Exercise aim :: Nothing but a verbatim copy of the data, minus the images, should be returned.

Pixel coordinate grounding data:

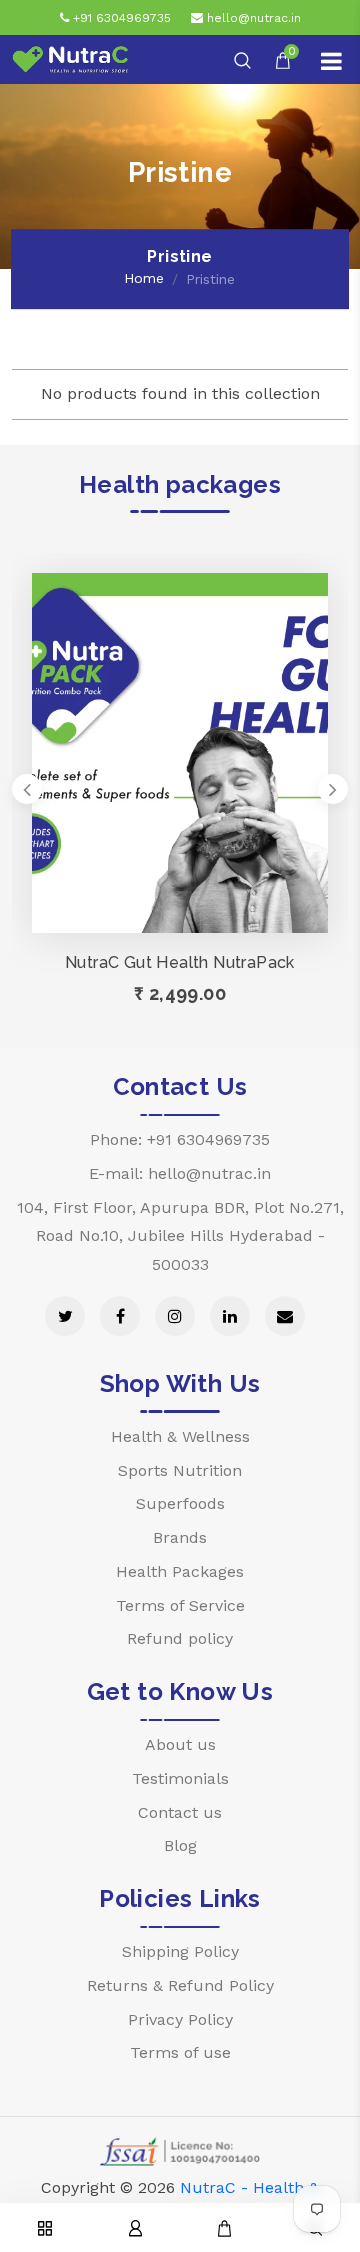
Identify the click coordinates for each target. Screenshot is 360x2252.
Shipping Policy (180, 1951)
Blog (180, 1845)
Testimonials (180, 1778)
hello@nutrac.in (252, 18)
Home (144, 278)
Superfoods (180, 1503)
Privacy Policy (180, 2019)
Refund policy (180, 1638)
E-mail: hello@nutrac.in (180, 1173)
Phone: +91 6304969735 (180, 1139)
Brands (180, 1537)
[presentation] (27, 789)
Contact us (180, 1812)
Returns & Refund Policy (180, 1985)
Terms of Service (180, 1605)
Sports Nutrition (180, 1470)
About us (180, 1744)
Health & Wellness (180, 1436)
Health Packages (180, 1571)
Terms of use (180, 2052)
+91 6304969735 (120, 18)
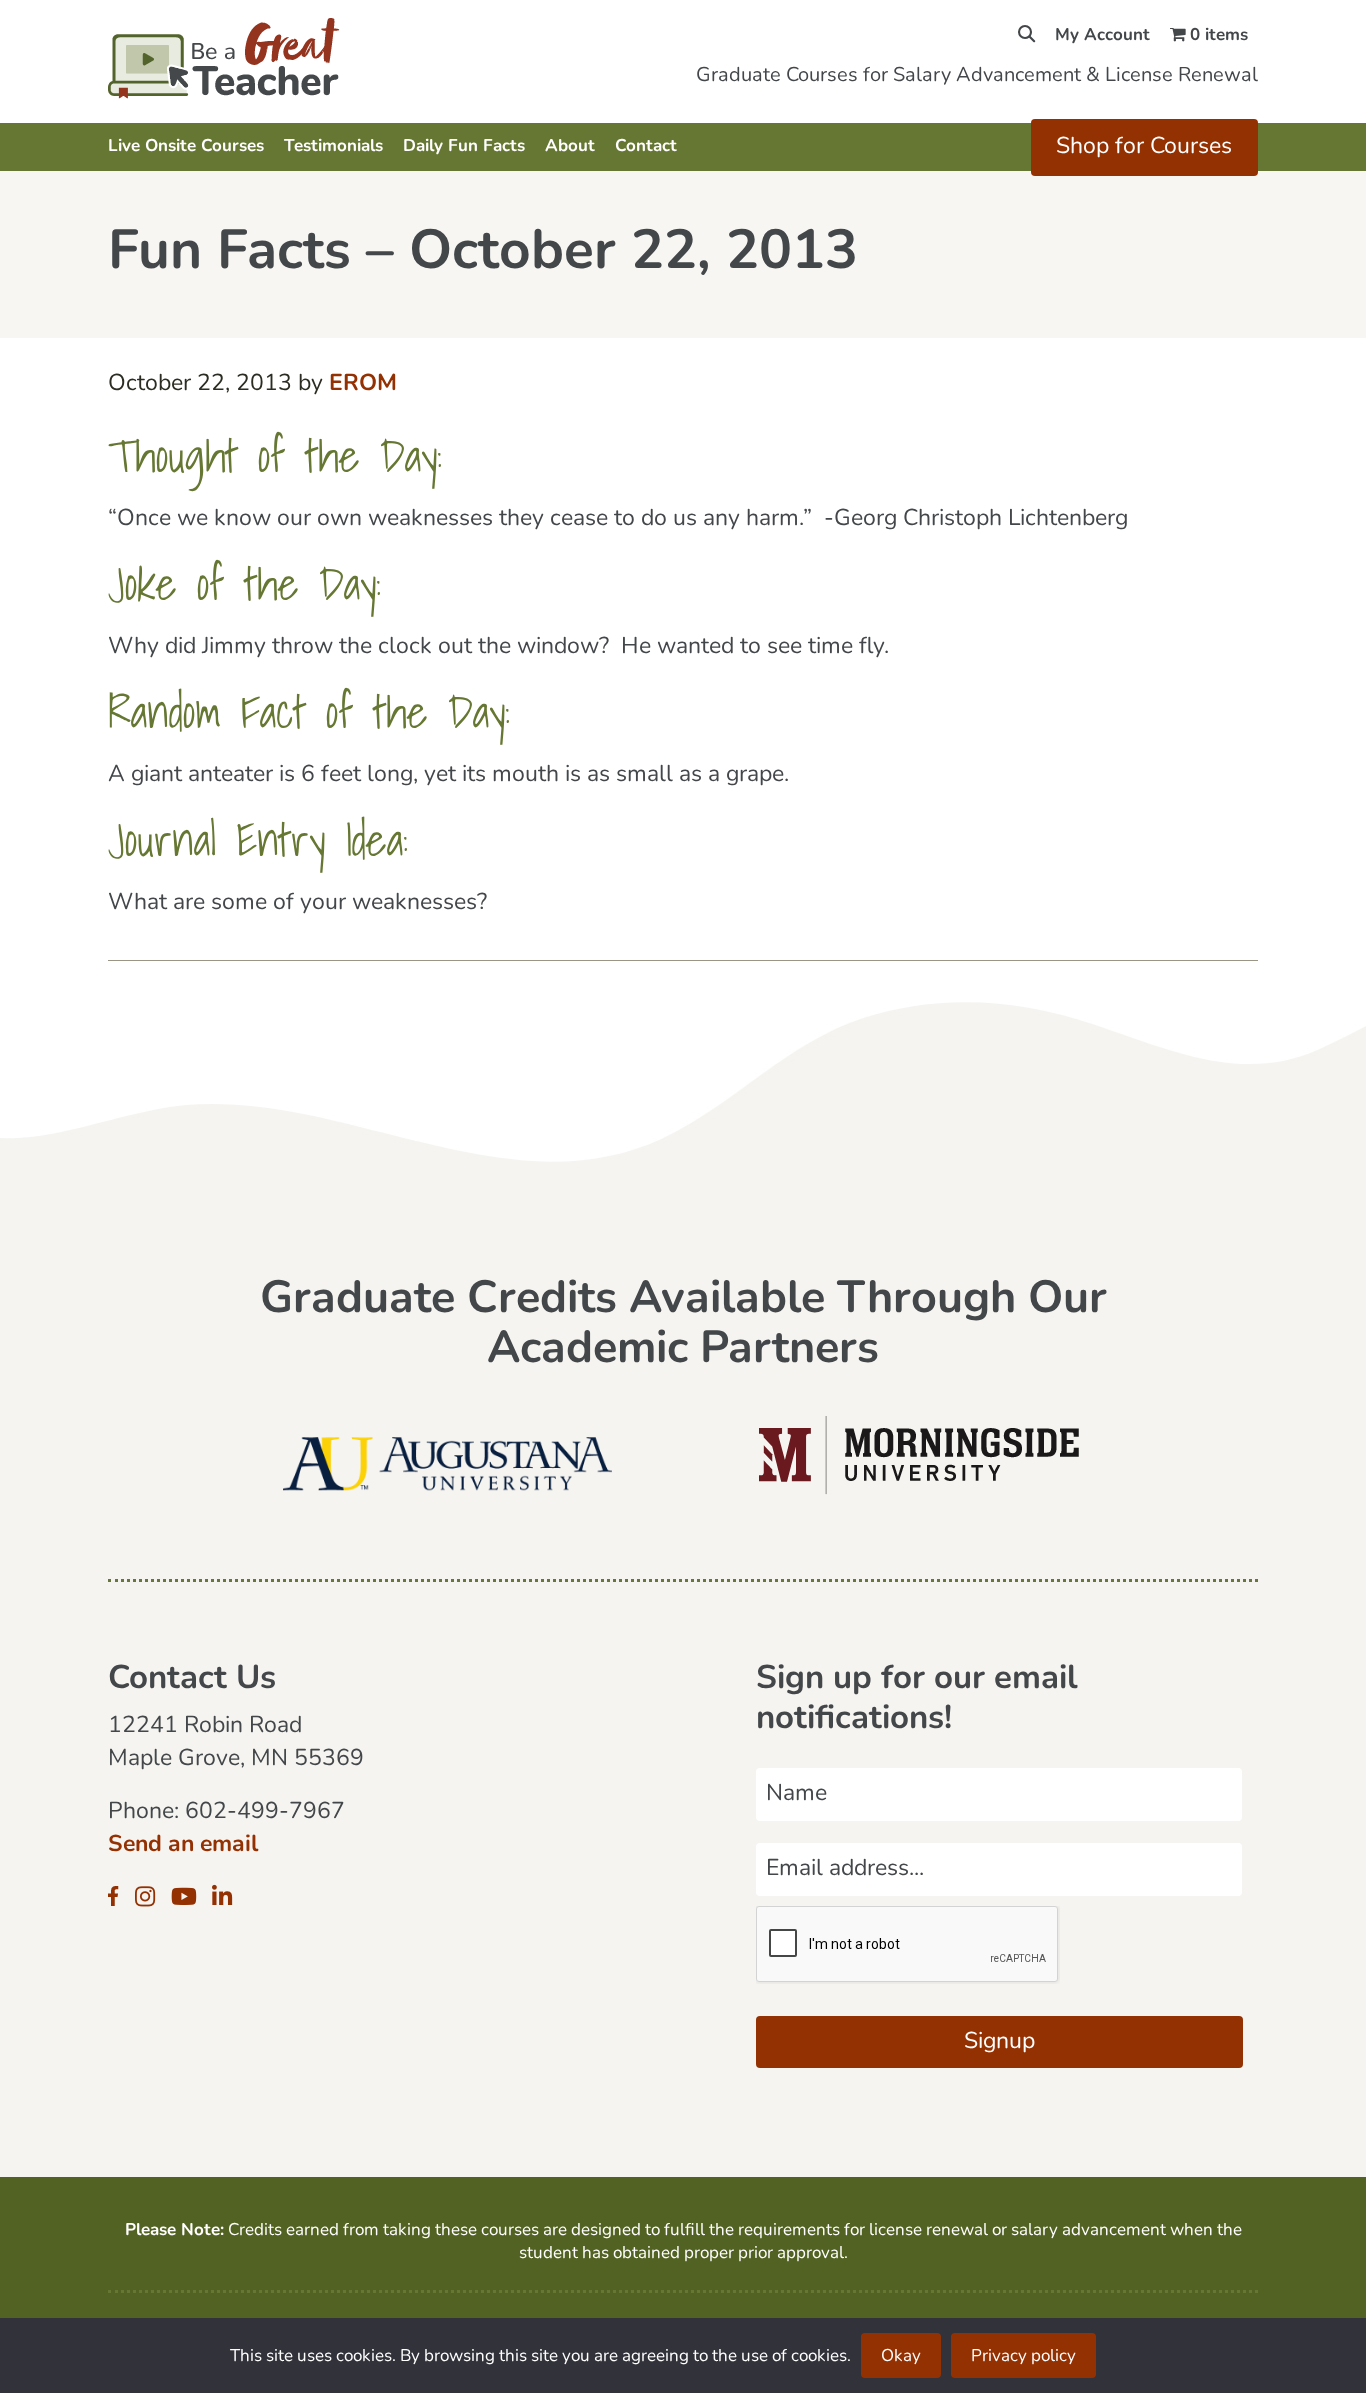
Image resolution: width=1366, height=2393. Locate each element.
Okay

Answer space ::
Identify the click coordinates for each target. Screenshot is 360x2252.
Shipping Policy (180, 1951)
Blog (180, 1845)
Testimonials (180, 1778)
hello@nutrac.in (252, 18)
Home (144, 278)
Superfoods (180, 1503)
Privacy Policy (180, 2019)
Refund policy (180, 1638)
E-mail: hello@nutrac.in (180, 1173)
Phone: +91 6304969735 (180, 1139)
Brands (180, 1537)
[presentation] (27, 789)
Contact us (180, 1812)
Returns & Refund Policy (180, 1985)
Terms of Service (180, 1605)
Sports Nutrition (180, 1470)
About us (180, 1744)
Health & Wellness (180, 1436)
Health Packages (180, 1571)
Terms of use (180, 2052)
+91 6304969735 (120, 18)
Image resolution: width=1366, height=2393. Locate each element.
Okay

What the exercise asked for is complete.